On February 4, 1793, President Washington hosted a diplomatic dinner at his residence on Market Street in Philadelphia. Attendees included Thomas Jefferson, Henry Knox, Edmund Randolph, and eight Native American delegates—six men and two women—accompanied by interpreters. These delegates represented the Piankashaw, Peoria, Potawatomi, Kaskaskia, and Mascouten nations. Prior to the dinner, they prepared speeches, wampum belts, and a ceremonial calumet (pipe of peace).

A week later, on February 11, Washington hosted another dinner, this time with representatives from the six nations of the Haudenosaunee Confederacy. During the gathering, Washington thanked the Haudenosaunee delegates for helping to disseminate diplomatic messages to other tribes in the West. These meetings were temporarily suspended during the yellow fever outbreak in Philadelphia, when much of the city's population fled.

On June 14, 1794, Washington hosted another diplomatic dinner, this time with thirteen Cherokee leaders. The Cherokee chiefs delivered formal speeches, and the event included ceremonial drinking and pipe-smoking. A month later, Washington met with a delegation of Chickasaw leaders, seeking their assistance as scouts in operations against tribes located north of the Ohio River. These dinners were a regular feature of Washington's presidency and reflected ongoing attempts to maintain diplomatic relations with Native nations.

== Changes in Indian policy ==
To maintain order between Native Americans and settlers, several treaties were established to define territorial boundaries. However, these agreements were frequently violated by settlers, often leading to violent conflict. After the American Revolutionary War, hostilities between Native peoples and American settlers increased significantly.

In an attempt to reduce this violence and centralize control over Native affairs, President George Washington and Secretary of War Henry Knox advocated for legislation that would restrict negotiations and land purchases to the federal government. This resulted in the passage of the First Trade and Intercourse Act in 1790, which established federal authority as the sole mediator in Indian affairs.

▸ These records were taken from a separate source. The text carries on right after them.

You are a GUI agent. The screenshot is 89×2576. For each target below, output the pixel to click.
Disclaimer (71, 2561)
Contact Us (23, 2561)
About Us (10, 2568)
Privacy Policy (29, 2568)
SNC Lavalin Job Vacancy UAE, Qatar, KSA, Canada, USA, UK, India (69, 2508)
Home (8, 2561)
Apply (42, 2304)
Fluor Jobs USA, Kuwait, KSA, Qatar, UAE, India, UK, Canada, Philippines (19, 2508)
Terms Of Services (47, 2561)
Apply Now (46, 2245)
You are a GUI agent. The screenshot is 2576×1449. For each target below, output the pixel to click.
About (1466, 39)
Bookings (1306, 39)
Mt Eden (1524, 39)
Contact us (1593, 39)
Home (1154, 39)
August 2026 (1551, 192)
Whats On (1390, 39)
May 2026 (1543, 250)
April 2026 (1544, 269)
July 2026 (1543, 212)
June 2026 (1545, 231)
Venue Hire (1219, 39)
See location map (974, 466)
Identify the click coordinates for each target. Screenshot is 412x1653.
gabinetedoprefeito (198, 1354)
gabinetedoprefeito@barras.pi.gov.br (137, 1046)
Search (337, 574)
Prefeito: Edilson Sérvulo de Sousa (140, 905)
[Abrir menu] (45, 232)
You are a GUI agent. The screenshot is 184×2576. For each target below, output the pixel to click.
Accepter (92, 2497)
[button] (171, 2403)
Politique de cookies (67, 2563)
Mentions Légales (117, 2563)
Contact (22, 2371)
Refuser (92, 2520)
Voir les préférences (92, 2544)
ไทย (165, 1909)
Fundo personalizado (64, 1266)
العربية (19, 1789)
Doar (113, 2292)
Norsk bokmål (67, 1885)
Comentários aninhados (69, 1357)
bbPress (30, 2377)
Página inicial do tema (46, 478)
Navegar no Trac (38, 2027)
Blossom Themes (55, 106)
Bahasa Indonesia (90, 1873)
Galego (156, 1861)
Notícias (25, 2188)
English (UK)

One of the stated aims of this policy was to encourage the assimilation of Native Americans into American agrarian society. The government attempted to support this effort by offering domesticated animals, farming tools, and other resources to Native communities.

In 1808, President Thomas Jefferson advised southern Native leaders that their communities should adopt agriculture and sedentary land use, with the hope that such practices would integrate them into the American economy and society.

Some of these so-called humanitarian policies—such as missionary outreach and the provision of agricultural tools—were also used to justify the acquisition of Native lands. Many white settlers and policymakers embraced the belief that American expansion was inevitable and that Native peoples would either assimilate or be displaced in the process.